--- Extracted text ---
Definition 3.1.   For $x,y,z \in Z_{\ge 0}$, we define
$move_ h(\{ x,y,z\} )=\{ \{ u,y,z \} :u<x \} \cup \{ \{ x,v,z \} :v<y \} \cup \{ \{ x,\min (y, h(w) ),w \} :w<z \} $, where $u,v,w \in Z_{\ge 0}$.

The following condition $(a)$ in Definition 3.2 is a sufficient condition for a chocolate bar $CB(f,y,z)$ to have a Grundy number $G(\{ y,z\} ) = y \oplus z$.

Definition 3.2.  Let $h$ be a function of $Z_{\geq 0}$ into $Z_{\geq 0}$ that satisfies the conditions of Definition 2.1. and the following condition $(a)$.
$(a)$ Suppose that

  \begin{equation} \label{aaconditionforh} \lfloor \frac{z}{2^ i}\rfloor = \lfloor \frac{z^{\prime }}{2^ i}\rfloor \end{equation}   (3.1)

--- Data section ---

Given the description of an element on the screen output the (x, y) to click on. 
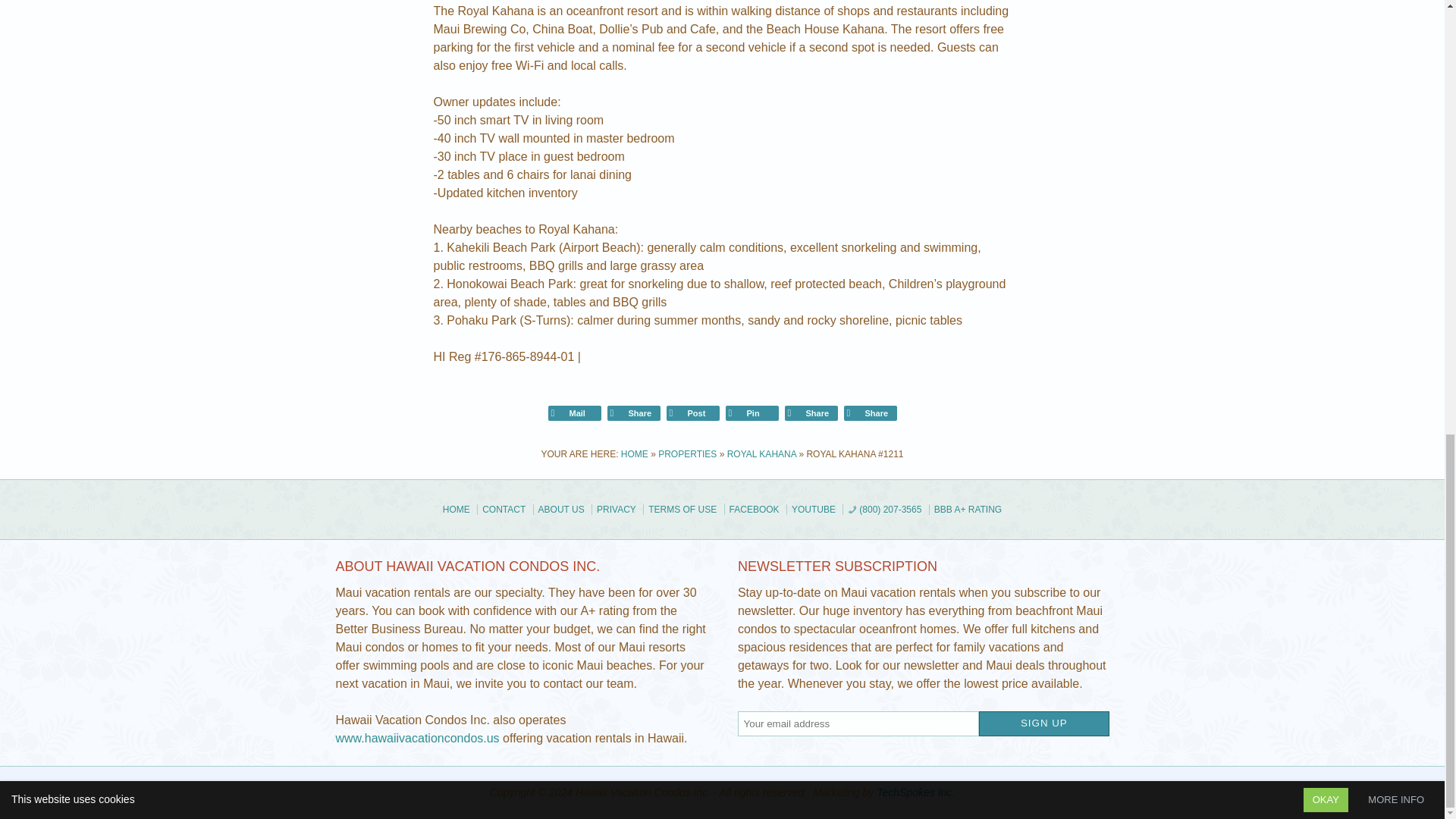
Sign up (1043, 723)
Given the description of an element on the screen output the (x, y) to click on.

--- Problem to work on ---
Revise the Grundy number text from "The following condition $(a)$ in" to "y \oplus z$.", replacing "sufficient" with "necessary".

--- Task response ---
The following condition $(a)$ in Definition 3.2 is a necessary condition for a chocolate bar $CB(f,y,z)$ to have a Grundy number $G(\{ y,z\} ) = y \oplus z$.